Oh hear my song,
You mighty waves,
Do you hear my pain?
Blistered lips quivering,
The disconsolate widow sings.
Her voice, caressing the breeze,
Anguish in every vein,
Bidding him goodbye; his last goodbye,
As the seagulls coo in vain.
The garlands, red and yellow,
Mashed, withered and mellow,
Drifting further and further away,
On the lap of the dancing waves,
Whisking away what is left of him,
A pot bearing her husband’s ashes,
With no life within.
Nimbly, nimbly so,
Treading on sand and a beach of stones,
Hurting her toes.
A spirit broken,
A soul dismembered.
A body hugging just flesh and bones.
Weeping as if from the strings of the mandolin,
Embellishing a life in grief.
The waves, breaking at her feet,
Spew no answers,
To her call at the watery grave.
Please waves, she weeps,
His ashes you embrace,
Don’t take him away,
To some distant land,
Cushioned between us mortals and the angels.
Soon he will be forgotten,
By family and friends.
While I lament.
Where are you, oh spirit of the sea?
Will he ever come back or will he become a fish?
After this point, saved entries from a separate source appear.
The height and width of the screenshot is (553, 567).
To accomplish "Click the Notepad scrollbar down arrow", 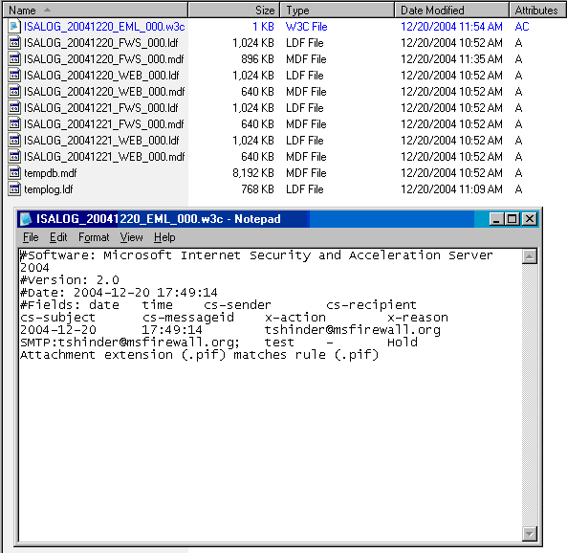I will [530, 534].
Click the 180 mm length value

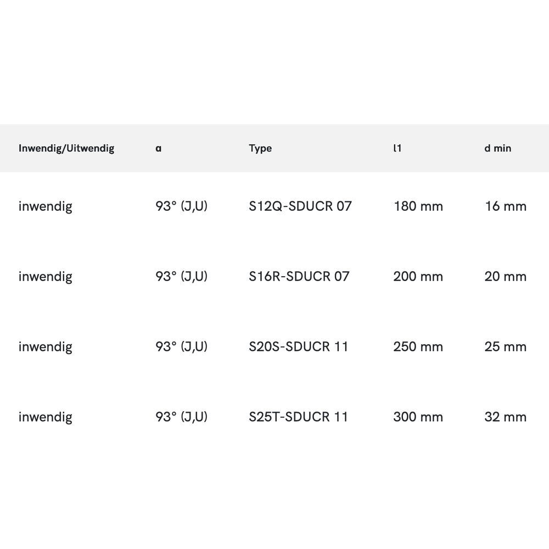point(418,206)
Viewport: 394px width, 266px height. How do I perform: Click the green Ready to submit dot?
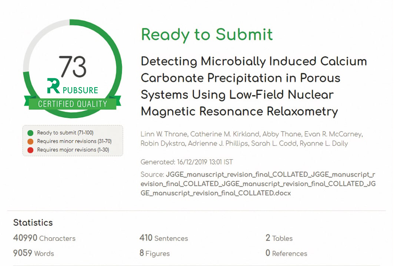(x=30, y=133)
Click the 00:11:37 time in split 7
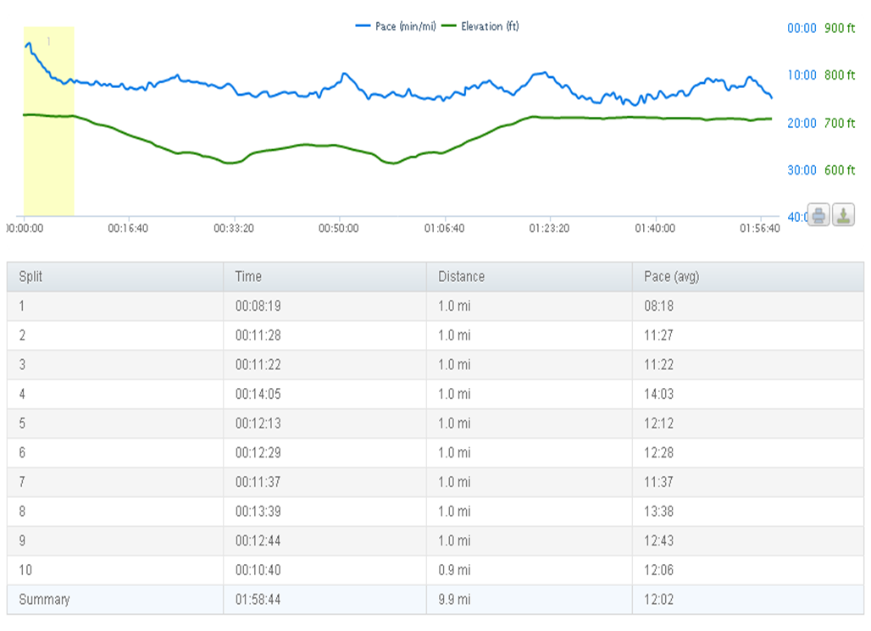 [257, 482]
A whale, or a creature of the sea?
Will he get entangled with dastardly seaweeds?
Or live a life of sin,
Fornicating with some voluptuous mermaids in Atlantis?
Tell me, tell me!
With arms outstretched,
Kneeling, she begged.
Why have you devoured him, who is a part of me?
Oh master of the seas
Can’t you see, I have his wedding ring?
Bonded we shall be in life and death,
Faithfully, I have been, his.
Bring him to me and end my misery.
Bells rang, as if rejoicing,
Her song reverberating,
The earth trembled
As if listening to her plea.
A good woman you have been,
Alone you shall never be.
And then the clouds,
In thunderous garb descended upon her.
The song of the widow was then heard no more.